The first step is validating the input_coords
using the coordinate handhshake utils
functions.
Next the output coordinate systems are built.
This function is a place to store the complexity of a model’s forward process for
other Earth2Studio components.
We encourage users to explore the coordinate transforms of models to learn more about how they operate:
from earth2studio.models.px import FCN
model = FCN(None, None, None)
input_coords = model.input_coords()
output_coords = model.output_coords(input_coords)
print("Input lead:", input_coords['lead_time'])
print("Output lead:", output_coords['lead_time'])
output_coords = model.output_coords(output_coords)
print("Output lead 2:", output_coords['lead_time'])
The output of the following script will be:
Input lead: [0]
Output lead: [6]
Output lead 2: [12]
Note
The batch dimension was not discussed intentially. Think about it like a free dimension. More information can be found in the Batch Dimension section.
Inference on the GPU#
It is beneficial to leverage the GPU for as many processes as possible. Earth2Studio aims to get data from the data source and immediately convert it into the tensor, coord data struction on the device. From there, the data is kept on the GPU until the very last moment when writes are needed to in-memory or to file.

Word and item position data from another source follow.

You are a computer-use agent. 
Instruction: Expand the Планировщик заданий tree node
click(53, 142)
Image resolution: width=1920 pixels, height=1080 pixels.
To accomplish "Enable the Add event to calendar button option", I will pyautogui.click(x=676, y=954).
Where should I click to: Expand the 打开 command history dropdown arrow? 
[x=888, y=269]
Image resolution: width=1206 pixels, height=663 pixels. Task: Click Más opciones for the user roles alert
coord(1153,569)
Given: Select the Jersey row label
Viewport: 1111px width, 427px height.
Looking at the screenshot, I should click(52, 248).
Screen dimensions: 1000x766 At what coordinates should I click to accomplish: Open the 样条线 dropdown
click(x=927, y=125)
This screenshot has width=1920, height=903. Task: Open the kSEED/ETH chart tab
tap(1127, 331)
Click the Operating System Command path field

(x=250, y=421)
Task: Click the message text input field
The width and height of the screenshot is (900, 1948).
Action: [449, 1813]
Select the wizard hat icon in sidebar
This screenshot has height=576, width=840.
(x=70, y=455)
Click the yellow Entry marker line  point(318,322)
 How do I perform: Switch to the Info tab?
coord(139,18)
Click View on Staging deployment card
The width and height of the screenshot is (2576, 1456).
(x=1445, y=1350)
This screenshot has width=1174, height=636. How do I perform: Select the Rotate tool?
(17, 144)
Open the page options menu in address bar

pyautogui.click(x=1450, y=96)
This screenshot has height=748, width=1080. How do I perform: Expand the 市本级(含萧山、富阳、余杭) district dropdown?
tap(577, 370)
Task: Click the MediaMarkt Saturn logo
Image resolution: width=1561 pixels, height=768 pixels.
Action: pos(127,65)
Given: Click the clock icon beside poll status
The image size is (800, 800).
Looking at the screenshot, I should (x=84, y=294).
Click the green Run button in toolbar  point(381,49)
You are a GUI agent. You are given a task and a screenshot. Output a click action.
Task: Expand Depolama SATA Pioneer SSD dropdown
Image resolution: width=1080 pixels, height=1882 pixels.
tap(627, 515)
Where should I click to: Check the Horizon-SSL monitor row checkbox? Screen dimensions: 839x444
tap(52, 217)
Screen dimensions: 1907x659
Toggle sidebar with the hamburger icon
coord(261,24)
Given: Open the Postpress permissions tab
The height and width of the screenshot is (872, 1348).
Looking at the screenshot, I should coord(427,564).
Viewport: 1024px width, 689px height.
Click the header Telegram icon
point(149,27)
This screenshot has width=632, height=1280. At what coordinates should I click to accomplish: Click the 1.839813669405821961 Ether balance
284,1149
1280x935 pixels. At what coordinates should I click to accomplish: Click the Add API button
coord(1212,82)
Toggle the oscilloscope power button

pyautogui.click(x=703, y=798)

In the figure above, that the data is first pulled from the data source as an Xarray data array which is then then converted to a tensor. The data remain on the device, denoted by the GPU boundary, until it needs to be written by the IO component.
Data Sources and Xarray
This may raise the question: Why do datasources not output directly to tensor and coordinate dictionaries? This is an opinionated decision due to the fact that these data sources need to store data on the CPU regardless and can be extremely useful outside of the context of this package. Thus they return Xarray data arrays which are is nothing more than a fancy data array with a coordinate system attached to it!